* **TEXTE CHOISI**:
# # # # # # #

C’est là la question centrale du collectif "Appel à agir", un groupe composé d’une dizaine de personnalités proches de l’opposition gabonaise et de la société civile. Dès les premières semaines qui ont suivi la chute d’un Ali Bongo, victime d’un terrible accident vasculaire cérébral (AVC) le 24 octobre 2018 en Arabie Saoudite, les premières interrogations ont commencé à fuser.
Ali Bongo paraissant toujours affaibli lors de rares manifestations officielles
En toute logique, il y’a bien longtemps que le Gabon aurait mis en branle ses mécanismes juridiques pour constater qu’Ali Bongo Ondimba, au départ mal élu, ne pourrait plus assumer la charge de président de la République. Mais au lieu de cela, le gouvernement, les sécurocrates du régime et les lobbys qui tirent leur profit d’un Gabon en décadence depuis les indépendances, ne pouvaient pas rêver mieux pour accentuer encore plus la décadence qu’ouvrait cette incapacité.

# # # # # # #

* **BLOC DE DONNÉES**:
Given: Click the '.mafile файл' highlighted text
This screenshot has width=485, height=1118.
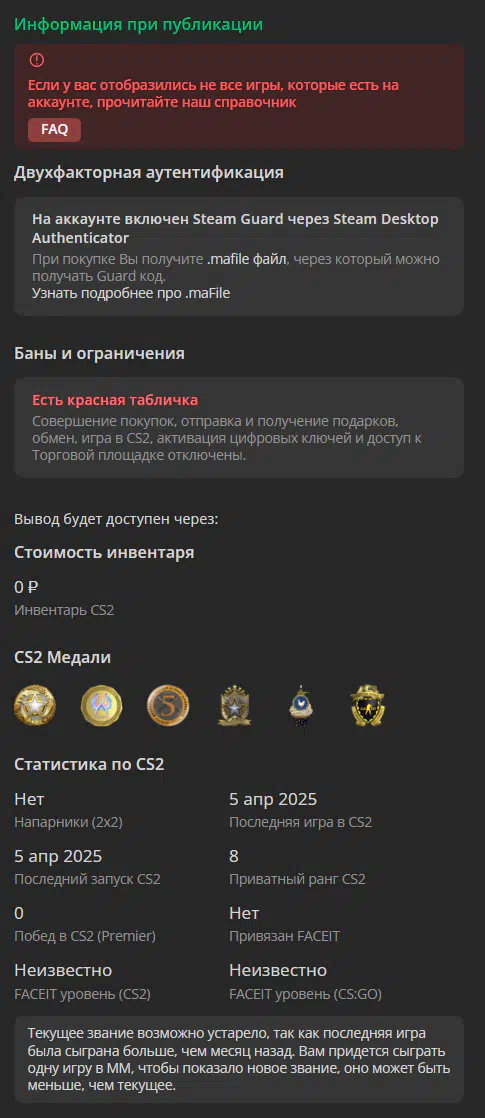Looking at the screenshot, I should [x=247, y=259].
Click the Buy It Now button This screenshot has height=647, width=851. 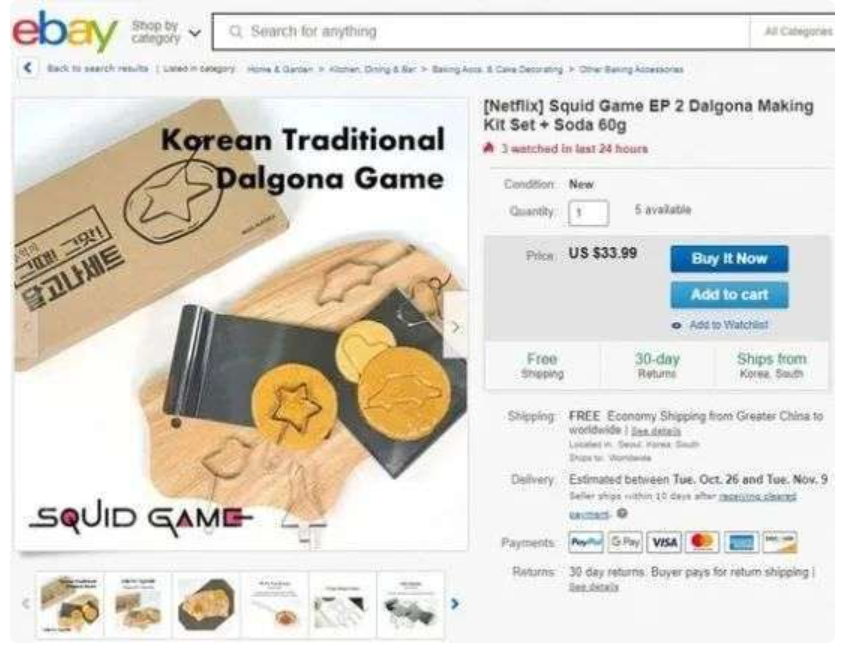pos(729,258)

# # # # # # #

* **OBJECTIF DE TRAVAIL**: Poursuivez le texte choisi, consacré à l'incapacité d'Ali Bongo, en reprenant juste après sa dernière phrase.

* **EN RÉPONSE**:
En un laps de temps, les caisses de l’État ont saigné comme jamais auparavant. Directeur de cabinet du président à l’époque des faits, Brice Laccruche Alihanga exercera la fonction présidentielle durant de longs mois. Ses amis se retrouveront très vite aux postes clés de la haute administration jusqu’à leur éviction brutale en fin d’année 2019.
Une communication vague et dispersée
Mais au niveau de la communication officielle du protocole d’État, alors que l’on se souvient encore du volte-face d’Ike Ngouoni, de "fatigue légère" à "fatigue sévère" pour informer l’opinion sur l’état de santé réel d’Ali Bongo, l’arrivée à ce poste de Jessye Ella Ekogha ne semble pas pour arranger les choses. Alors qu’on vantait volontiers ses distinctions et sa maîtrise de la communication digitale, fort fut l’étonnement des gabonais de découvrir un jeune homme très mal à l’aise devant micros et caméras, bottant en touche quasiment l’essentiel des questions de la presse.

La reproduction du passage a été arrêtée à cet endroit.